→ **Task to complete**: Repeat only the stretch of lines below that runs from the line with "Contact (23, 2178)" through the line with "Sitemap (11, 1301)", unaltered.

--- Stored data ---

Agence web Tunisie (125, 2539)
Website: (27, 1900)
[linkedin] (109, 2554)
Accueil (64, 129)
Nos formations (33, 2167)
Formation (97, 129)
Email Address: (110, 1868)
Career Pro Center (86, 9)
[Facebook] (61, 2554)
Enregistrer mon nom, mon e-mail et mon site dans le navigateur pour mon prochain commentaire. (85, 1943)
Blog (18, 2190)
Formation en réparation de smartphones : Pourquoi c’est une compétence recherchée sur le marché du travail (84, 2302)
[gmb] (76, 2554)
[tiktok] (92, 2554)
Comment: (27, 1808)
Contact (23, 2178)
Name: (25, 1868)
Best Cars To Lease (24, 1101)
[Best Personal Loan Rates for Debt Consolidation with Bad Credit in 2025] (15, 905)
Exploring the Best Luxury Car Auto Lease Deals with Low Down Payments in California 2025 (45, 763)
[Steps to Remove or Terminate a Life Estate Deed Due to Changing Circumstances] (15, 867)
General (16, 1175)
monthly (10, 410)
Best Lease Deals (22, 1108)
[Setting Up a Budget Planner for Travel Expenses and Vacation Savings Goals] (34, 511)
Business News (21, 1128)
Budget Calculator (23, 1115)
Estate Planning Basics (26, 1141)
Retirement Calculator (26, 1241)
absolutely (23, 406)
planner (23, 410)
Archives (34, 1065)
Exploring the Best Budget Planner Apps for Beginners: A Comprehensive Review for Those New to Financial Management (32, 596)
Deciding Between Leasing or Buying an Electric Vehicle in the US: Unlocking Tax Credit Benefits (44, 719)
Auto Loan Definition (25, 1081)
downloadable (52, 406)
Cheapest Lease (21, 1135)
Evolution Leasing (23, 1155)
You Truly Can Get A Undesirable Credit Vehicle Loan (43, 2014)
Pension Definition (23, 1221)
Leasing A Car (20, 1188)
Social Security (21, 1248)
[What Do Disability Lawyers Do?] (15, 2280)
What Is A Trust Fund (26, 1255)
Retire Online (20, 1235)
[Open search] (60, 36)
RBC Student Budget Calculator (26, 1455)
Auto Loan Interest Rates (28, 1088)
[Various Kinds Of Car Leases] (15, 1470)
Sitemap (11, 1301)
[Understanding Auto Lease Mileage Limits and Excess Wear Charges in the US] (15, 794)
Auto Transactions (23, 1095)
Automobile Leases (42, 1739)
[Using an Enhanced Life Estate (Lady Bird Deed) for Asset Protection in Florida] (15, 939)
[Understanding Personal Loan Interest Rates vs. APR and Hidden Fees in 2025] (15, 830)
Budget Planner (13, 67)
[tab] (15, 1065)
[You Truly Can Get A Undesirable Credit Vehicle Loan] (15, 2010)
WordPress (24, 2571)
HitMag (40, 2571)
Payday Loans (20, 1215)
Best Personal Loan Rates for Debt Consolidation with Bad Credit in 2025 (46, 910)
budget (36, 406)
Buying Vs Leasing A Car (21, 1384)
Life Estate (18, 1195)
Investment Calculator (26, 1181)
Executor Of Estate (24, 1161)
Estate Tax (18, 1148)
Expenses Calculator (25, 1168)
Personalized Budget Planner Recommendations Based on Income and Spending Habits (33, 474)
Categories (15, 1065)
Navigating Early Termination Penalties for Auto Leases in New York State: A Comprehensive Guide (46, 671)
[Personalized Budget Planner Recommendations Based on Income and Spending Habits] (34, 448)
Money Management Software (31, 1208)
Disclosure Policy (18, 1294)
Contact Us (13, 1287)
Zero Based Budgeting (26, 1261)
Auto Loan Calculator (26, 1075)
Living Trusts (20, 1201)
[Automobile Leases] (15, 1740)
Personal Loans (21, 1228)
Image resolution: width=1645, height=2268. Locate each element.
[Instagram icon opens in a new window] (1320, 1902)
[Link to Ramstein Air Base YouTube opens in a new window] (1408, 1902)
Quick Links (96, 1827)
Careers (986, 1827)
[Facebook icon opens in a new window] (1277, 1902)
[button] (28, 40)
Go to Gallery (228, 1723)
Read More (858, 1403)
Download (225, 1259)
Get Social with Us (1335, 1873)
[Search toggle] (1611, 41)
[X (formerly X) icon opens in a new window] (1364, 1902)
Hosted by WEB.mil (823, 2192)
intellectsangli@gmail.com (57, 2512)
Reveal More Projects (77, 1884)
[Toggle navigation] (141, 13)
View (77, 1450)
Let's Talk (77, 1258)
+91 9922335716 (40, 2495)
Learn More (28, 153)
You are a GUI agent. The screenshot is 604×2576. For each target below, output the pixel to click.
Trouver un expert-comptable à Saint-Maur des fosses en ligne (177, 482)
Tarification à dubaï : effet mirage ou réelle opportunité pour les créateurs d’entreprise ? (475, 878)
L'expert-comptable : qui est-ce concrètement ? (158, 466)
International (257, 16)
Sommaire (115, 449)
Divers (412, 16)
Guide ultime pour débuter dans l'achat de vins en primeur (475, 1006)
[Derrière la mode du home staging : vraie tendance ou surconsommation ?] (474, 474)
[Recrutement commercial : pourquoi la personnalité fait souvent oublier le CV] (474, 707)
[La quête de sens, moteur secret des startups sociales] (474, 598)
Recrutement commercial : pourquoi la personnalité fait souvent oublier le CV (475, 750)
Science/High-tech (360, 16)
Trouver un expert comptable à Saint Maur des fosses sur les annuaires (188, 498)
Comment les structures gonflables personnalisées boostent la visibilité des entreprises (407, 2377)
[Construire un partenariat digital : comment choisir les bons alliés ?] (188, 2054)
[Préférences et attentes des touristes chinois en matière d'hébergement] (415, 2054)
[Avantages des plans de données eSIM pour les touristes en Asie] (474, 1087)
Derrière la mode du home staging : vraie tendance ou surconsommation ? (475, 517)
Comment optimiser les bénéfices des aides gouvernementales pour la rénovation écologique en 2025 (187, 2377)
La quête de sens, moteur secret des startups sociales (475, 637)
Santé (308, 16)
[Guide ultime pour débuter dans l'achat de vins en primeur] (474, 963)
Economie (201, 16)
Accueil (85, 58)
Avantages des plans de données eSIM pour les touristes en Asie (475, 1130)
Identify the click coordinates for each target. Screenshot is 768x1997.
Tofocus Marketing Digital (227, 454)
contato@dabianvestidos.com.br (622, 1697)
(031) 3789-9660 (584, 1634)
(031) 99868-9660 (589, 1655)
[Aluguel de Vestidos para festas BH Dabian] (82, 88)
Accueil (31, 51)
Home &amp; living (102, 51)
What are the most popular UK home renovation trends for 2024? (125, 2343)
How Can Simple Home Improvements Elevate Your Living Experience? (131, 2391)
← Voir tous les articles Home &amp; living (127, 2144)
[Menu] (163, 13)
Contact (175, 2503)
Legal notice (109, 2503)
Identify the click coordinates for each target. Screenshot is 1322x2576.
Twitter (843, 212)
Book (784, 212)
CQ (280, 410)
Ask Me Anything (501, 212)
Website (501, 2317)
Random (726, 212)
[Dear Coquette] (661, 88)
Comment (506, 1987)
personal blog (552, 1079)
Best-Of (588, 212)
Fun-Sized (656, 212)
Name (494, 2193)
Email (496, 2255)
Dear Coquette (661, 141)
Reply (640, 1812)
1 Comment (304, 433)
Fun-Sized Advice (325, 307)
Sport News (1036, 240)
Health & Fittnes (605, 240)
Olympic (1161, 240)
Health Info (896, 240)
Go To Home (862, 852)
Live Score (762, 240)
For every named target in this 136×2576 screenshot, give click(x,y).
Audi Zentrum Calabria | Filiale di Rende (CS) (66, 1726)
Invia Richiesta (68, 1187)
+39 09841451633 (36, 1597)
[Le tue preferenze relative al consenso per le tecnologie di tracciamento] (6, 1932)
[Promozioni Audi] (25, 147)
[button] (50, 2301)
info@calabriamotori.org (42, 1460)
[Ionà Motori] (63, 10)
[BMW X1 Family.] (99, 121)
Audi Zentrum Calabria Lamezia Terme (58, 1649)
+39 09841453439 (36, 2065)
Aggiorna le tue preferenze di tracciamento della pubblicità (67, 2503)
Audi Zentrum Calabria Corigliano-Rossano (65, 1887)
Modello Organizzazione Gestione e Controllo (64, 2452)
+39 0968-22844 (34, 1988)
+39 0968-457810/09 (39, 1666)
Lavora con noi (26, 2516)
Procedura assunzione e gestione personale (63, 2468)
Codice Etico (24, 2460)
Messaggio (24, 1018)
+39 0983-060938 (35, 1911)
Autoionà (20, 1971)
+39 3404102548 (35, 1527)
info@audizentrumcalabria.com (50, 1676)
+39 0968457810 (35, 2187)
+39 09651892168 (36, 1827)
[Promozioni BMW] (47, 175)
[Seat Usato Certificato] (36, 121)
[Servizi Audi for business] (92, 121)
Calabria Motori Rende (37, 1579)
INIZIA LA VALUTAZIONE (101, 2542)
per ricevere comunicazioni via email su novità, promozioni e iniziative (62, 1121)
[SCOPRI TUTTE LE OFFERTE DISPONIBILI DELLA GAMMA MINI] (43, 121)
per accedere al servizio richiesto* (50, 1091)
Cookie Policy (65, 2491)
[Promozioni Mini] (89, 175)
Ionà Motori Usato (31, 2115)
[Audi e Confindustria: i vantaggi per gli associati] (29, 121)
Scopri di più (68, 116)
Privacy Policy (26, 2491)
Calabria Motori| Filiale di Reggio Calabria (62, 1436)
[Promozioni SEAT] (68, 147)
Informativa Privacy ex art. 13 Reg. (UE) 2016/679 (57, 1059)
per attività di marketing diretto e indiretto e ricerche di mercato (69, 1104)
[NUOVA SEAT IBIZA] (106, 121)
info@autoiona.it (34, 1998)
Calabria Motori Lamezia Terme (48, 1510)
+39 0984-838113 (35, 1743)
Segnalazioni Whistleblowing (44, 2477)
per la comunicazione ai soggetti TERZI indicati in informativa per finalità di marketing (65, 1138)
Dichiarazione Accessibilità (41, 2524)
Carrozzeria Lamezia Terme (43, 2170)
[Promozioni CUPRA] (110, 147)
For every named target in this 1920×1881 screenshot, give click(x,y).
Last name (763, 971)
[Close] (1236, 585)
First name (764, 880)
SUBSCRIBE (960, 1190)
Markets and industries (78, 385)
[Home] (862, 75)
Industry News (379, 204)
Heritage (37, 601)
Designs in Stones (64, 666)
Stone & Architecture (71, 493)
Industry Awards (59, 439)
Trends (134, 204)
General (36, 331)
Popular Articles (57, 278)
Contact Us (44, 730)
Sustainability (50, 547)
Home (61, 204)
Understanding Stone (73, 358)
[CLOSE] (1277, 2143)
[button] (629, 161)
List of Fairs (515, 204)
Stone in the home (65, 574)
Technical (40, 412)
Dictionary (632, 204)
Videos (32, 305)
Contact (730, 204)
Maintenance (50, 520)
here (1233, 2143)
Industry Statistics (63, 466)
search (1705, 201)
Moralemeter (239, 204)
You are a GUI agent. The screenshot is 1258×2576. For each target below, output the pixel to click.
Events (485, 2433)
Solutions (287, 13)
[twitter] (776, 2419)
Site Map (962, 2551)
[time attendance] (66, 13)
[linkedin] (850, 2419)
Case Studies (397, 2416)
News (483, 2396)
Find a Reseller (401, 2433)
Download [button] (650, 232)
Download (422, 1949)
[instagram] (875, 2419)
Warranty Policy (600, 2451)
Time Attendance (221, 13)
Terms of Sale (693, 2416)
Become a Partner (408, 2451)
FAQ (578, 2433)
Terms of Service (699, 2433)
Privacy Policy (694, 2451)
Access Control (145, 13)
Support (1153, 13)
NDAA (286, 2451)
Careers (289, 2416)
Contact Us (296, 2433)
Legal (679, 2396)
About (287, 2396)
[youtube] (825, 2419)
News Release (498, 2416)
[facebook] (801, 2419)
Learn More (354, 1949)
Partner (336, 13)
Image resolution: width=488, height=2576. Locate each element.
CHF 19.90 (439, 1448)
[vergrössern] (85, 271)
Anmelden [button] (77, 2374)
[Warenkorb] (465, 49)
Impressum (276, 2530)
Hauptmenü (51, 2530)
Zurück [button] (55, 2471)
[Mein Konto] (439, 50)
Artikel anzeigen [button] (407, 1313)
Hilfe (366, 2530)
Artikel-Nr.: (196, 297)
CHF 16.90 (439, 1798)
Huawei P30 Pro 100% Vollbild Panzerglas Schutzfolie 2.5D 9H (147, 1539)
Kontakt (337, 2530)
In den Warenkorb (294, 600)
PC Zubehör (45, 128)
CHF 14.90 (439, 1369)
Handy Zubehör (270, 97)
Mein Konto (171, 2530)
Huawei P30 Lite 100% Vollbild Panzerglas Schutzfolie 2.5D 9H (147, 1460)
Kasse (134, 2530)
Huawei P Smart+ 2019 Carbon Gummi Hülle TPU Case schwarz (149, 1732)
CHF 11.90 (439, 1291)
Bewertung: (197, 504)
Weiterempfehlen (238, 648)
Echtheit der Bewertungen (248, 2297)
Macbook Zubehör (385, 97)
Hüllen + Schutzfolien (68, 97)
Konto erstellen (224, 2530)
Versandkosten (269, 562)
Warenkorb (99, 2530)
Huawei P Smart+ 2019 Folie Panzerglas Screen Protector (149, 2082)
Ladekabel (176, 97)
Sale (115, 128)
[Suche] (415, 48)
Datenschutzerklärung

---

→ **Your response**:
Contact (23, 2178)
Name: (25, 1868)
Best Cars To Lease (24, 1101)
[Best Personal Loan Rates for Debt Consolidation with Bad Credit in 2025] (15, 905)
Exploring the Best Luxury Car Auto Lease Deals with Low Down Payments in California 2025 (45, 763)
[Steps to Remove or Terminate a Life Estate Deed Due to Changing Circumstances] (15, 867)
General (16, 1175)
monthly (10, 410)
Best Lease Deals (22, 1108)
[Setting Up a Budget Planner for Travel Expenses and Vacation Savings Goals] (34, 511)
Business News (21, 1128)
Budget Calculator (23, 1115)
Estate Planning Basics (26, 1141)
Retirement Calculator (26, 1241)
absolutely (23, 406)
planner (23, 410)
Archives (34, 1065)
Exploring the Best Budget Planner Apps for Beginners: A Comprehensive Review for Those New to Financial Management (32, 596)
Deciding Between Leasing or Buying an Electric Vehicle in the US: Unlocking Tax Credit Benefits (44, 719)
Auto Loan Definition (25, 1081)
downloadable (52, 406)
Cheapest Lease (21, 1135)
Evolution Leasing (23, 1155)
You Truly Can Get A Undesirable Credit Vehicle Loan (43, 2014)
Pension Definition (23, 1221)
Leasing A Car (20, 1188)
Social Security (21, 1248)
[What Do Disability Lawyers Do?] (15, 2280)
What Is A Trust Fund (26, 1255)
Retire Online (20, 1235)
[Open search] (60, 36)
RBC Student Budget Calculator (26, 1455)
Auto Loan Interest Rates (28, 1088)
[Various Kinds Of Car Leases] (15, 1470)
Sitemap (11, 1301)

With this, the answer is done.